- Written exercise: Lay out the records from their start through the line containing "This screenshot has height=591, width=1051. What" as a JSON list of strings, one string per line, leaving out blank lines.
________________
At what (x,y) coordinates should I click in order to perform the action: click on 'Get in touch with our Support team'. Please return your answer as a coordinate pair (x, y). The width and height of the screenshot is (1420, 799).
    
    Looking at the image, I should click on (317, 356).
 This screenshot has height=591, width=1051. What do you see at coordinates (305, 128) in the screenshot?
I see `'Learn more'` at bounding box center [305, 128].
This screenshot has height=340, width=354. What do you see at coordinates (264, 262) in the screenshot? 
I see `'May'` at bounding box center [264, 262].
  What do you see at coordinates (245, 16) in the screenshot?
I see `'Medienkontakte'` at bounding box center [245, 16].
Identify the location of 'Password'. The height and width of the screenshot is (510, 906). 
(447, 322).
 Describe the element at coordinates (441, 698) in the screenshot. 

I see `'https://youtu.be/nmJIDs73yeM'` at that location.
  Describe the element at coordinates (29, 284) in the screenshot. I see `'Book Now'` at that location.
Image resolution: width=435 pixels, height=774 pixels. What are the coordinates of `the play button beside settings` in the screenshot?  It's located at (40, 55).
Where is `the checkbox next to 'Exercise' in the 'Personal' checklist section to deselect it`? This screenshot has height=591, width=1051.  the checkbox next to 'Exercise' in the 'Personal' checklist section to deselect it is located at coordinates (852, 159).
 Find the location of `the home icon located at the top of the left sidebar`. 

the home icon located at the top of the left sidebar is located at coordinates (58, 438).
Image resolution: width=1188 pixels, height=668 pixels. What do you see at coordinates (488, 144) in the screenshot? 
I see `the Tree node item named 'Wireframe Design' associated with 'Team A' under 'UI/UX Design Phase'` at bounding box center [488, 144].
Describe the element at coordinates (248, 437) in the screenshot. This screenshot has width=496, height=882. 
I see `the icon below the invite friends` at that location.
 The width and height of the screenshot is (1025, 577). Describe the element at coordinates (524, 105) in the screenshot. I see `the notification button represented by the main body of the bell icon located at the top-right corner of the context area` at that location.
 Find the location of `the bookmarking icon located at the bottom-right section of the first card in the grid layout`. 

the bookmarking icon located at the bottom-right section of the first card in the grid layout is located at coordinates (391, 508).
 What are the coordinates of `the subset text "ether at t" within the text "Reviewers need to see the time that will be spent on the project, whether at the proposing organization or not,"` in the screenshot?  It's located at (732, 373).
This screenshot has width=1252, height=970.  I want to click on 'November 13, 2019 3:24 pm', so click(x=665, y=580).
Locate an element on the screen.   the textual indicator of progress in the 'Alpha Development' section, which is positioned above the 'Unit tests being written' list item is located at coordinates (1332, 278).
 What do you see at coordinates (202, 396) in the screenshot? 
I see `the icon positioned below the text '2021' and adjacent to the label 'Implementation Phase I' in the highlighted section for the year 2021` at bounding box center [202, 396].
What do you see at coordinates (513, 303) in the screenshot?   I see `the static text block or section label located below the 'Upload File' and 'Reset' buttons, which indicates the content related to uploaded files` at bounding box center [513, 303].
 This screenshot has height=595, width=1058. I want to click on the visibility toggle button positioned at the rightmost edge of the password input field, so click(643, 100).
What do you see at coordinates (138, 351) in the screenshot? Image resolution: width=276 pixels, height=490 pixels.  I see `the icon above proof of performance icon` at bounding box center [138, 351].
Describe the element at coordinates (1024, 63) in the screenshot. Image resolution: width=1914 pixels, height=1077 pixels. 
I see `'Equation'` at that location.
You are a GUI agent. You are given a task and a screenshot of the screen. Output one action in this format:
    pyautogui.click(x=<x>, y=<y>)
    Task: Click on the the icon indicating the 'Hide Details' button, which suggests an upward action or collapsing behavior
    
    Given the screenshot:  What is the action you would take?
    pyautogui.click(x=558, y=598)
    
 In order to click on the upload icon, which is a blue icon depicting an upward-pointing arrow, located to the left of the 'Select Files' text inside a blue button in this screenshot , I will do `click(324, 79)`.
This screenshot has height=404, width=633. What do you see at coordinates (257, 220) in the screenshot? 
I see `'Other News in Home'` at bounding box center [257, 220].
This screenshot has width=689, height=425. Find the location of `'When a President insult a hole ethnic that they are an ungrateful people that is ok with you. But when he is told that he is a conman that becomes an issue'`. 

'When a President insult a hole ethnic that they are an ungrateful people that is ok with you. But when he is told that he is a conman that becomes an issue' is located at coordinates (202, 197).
________________
- Task result:
[
  "At what (x,y) coordinates should I click in order to perform the action: click on 'Get in touch with our Support team'. Please return your answer as a coordinate pair (x, y). The width and height of the screenshot is (1420, 799).",
  "    Looking at the image, I should click on (317, 356).",
  " This screenshot has height=591, width=1051. What do you see at coordinates (305, 128) in the screenshot?"
]